### Written problem:
Copy everything from the start of the records down to the line containing "tap(233, 537)", switching each "Open" to "Launch" and leaving everything else unchanged.

(Stored items from a collection)
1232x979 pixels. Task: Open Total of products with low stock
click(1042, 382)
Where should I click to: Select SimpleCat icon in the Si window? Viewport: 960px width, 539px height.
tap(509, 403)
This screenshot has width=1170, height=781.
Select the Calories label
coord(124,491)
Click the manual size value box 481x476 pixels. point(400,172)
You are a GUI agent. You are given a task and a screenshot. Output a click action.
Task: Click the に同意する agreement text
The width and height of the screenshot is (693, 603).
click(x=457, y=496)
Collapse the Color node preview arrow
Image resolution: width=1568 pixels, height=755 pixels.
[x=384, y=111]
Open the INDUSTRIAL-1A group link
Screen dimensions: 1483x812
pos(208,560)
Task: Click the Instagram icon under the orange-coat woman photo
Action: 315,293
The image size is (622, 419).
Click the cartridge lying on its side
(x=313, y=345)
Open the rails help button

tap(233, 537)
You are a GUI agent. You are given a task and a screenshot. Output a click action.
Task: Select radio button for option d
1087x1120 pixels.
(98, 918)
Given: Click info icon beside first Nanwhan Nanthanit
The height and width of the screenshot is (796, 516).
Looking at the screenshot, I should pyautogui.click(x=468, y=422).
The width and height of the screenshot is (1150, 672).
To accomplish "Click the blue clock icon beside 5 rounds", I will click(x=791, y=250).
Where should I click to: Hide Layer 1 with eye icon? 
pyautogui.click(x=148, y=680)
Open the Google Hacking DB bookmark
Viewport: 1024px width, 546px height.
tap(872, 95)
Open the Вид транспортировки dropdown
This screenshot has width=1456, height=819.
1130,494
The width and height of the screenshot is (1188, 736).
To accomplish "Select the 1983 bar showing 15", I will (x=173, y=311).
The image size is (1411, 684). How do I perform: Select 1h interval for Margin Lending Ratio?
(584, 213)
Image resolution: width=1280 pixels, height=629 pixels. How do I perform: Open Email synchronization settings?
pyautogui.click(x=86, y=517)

### Answer to the problem:
1232x979 pixels. Task: Launch Total of products with low stock
click(1042, 382)
Where should I click to: Select SimpleCat icon in the Si window? Viewport: 960px width, 539px height.
tap(509, 403)
This screenshot has width=1170, height=781.
Select the Calories label
coord(124,491)
Click the manual size value box 481x476 pixels. point(400,172)
You are a GUI agent. You are given a task and a screenshot. Output a click action.
Task: Click the に同意する agreement text
The width and height of the screenshot is (693, 603).
click(x=457, y=496)
Collapse the Color node preview arrow
Image resolution: width=1568 pixels, height=755 pixels.
[x=384, y=111]
Launch the INDUSTRIAL-1A group link
Screen dimensions: 1483x812
pos(208,560)
Task: Click the Instagram icon under the orange-coat woman photo
Action: 315,293
The image size is (622, 419).
Click the cartridge lying on its side
(x=313, y=345)
Launch the rails help button

tap(233, 537)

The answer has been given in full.